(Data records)

'''

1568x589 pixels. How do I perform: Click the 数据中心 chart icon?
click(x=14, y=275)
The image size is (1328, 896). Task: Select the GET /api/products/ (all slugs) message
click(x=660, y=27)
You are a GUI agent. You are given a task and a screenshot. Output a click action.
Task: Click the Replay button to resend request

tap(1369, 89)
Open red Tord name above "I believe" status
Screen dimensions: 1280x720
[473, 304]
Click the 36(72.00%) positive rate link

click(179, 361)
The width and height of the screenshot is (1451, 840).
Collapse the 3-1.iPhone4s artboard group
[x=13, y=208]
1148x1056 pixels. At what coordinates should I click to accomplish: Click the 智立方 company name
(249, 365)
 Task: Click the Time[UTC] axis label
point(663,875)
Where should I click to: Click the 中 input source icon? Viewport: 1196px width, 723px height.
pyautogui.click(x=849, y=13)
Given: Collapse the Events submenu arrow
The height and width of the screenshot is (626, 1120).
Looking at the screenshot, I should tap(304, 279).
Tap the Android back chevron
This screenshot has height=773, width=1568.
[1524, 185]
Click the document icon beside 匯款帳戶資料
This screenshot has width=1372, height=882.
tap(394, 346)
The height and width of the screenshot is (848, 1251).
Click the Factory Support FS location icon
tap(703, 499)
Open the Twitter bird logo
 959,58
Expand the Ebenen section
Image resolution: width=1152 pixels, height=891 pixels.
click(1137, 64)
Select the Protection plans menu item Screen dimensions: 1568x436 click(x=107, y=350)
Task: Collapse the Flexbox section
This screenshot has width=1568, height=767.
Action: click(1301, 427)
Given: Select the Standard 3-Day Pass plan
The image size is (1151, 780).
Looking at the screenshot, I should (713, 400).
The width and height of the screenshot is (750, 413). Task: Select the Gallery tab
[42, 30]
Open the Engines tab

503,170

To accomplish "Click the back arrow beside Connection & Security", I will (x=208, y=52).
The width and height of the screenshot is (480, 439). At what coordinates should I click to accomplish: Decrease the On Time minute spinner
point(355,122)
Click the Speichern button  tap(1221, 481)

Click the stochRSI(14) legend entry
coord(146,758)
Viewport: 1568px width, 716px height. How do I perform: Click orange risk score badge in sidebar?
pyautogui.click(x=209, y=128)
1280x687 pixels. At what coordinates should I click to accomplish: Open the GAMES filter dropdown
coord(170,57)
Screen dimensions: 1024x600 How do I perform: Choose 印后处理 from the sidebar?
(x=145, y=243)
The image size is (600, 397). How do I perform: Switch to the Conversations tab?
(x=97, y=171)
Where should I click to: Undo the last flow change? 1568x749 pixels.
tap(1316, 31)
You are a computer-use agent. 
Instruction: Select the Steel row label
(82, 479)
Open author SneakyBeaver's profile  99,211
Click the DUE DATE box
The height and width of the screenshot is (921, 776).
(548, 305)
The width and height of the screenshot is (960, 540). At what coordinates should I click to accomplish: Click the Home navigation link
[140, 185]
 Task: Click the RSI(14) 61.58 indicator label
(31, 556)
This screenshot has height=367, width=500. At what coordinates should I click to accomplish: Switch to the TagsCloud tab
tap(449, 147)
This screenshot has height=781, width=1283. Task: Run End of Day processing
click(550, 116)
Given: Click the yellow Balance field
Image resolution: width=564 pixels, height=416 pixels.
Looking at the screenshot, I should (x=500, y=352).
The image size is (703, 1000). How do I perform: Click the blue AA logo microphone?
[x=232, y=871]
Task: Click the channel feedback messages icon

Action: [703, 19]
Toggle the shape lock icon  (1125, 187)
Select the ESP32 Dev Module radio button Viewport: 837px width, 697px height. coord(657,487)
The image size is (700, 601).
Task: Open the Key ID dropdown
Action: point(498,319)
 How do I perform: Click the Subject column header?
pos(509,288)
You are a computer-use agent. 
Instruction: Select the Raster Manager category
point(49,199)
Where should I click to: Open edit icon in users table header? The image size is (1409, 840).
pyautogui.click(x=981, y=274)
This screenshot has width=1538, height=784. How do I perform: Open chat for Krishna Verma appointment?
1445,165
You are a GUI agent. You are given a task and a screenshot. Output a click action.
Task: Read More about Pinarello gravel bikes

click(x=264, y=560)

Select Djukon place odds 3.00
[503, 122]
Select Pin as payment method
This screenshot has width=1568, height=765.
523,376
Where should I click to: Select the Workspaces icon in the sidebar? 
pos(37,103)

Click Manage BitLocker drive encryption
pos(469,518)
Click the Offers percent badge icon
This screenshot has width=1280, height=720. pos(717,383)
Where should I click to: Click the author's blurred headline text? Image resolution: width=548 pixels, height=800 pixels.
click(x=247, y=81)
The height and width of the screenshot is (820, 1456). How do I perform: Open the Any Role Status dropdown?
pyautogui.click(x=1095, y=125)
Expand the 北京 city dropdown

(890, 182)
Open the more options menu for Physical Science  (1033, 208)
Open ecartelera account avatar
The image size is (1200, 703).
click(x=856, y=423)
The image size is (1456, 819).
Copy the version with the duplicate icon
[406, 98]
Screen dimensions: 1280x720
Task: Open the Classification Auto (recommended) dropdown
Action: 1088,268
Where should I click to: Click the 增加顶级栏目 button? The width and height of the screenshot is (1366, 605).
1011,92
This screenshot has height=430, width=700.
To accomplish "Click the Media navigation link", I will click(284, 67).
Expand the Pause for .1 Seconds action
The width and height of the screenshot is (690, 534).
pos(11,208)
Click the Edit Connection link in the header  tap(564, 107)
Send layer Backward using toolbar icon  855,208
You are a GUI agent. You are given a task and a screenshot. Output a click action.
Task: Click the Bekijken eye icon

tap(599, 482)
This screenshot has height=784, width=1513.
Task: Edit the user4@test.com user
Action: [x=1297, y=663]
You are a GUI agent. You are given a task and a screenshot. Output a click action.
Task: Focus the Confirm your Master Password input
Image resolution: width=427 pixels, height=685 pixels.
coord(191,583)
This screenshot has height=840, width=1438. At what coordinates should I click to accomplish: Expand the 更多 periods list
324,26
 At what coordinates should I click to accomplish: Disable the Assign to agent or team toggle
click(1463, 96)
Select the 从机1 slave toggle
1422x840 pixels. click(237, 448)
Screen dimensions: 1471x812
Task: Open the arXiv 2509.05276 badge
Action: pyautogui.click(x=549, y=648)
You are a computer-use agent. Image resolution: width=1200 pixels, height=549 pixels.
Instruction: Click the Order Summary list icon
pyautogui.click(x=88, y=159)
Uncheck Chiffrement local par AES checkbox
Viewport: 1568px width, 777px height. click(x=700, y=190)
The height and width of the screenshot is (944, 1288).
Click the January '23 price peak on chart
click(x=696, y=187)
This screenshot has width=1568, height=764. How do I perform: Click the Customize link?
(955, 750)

'''

> What the task requires: Repeat the items word for word, starting at the line that contains "The width and height of the screenshot is (1451, 840)." and ending at the line that contains "coord(170,57)".

> Response to this exercise:
The width and height of the screenshot is (1451, 840).
Collapse the 3-1.iPhone4s artboard group
[x=13, y=208]
1148x1056 pixels. At what coordinates should I click to accomplish: Click the 智立方 company name
(249, 365)
 Task: Click the Time[UTC] axis label
point(663,875)
Where should I click to: Click the 中 input source icon? Viewport: 1196px width, 723px height.
pyautogui.click(x=849, y=13)
Given: Collapse the Events submenu arrow
The height and width of the screenshot is (626, 1120).
Looking at the screenshot, I should tap(304, 279).
Tap the Android back chevron
This screenshot has height=773, width=1568.
[1524, 185]
Click the document icon beside 匯款帳戶資料
This screenshot has width=1372, height=882.
tap(394, 346)
The height and width of the screenshot is (848, 1251).
Click the Factory Support FS location icon
tap(703, 499)
Open the Twitter bird logo
 959,58
Expand the Ebenen section
Image resolution: width=1152 pixels, height=891 pixels.
click(1137, 64)
Select the Protection plans menu item Screen dimensions: 1568x436 click(x=107, y=350)
Task: Collapse the Flexbox section
This screenshot has width=1568, height=767.
Action: click(1301, 427)
Given: Select the Standard 3-Day Pass plan
The image size is (1151, 780).
Looking at the screenshot, I should (713, 400).
The width and height of the screenshot is (750, 413). Task: Select the Gallery tab
[42, 30]
Open the Engines tab

503,170

To accomplish "Click the back arrow beside Connection & Security", I will (x=208, y=52).
The width and height of the screenshot is (480, 439). At what coordinates should I click to accomplish: Decrease the On Time minute spinner
point(355,122)
Click the Speichern button  tap(1221, 481)

Click the stochRSI(14) legend entry
coord(146,758)
Viewport: 1568px width, 716px height. How do I perform: Click orange risk score badge in sidebar?
pyautogui.click(x=209, y=128)
1280x687 pixels. At what coordinates should I click to accomplish: Open the GAMES filter dropdown
coord(170,57)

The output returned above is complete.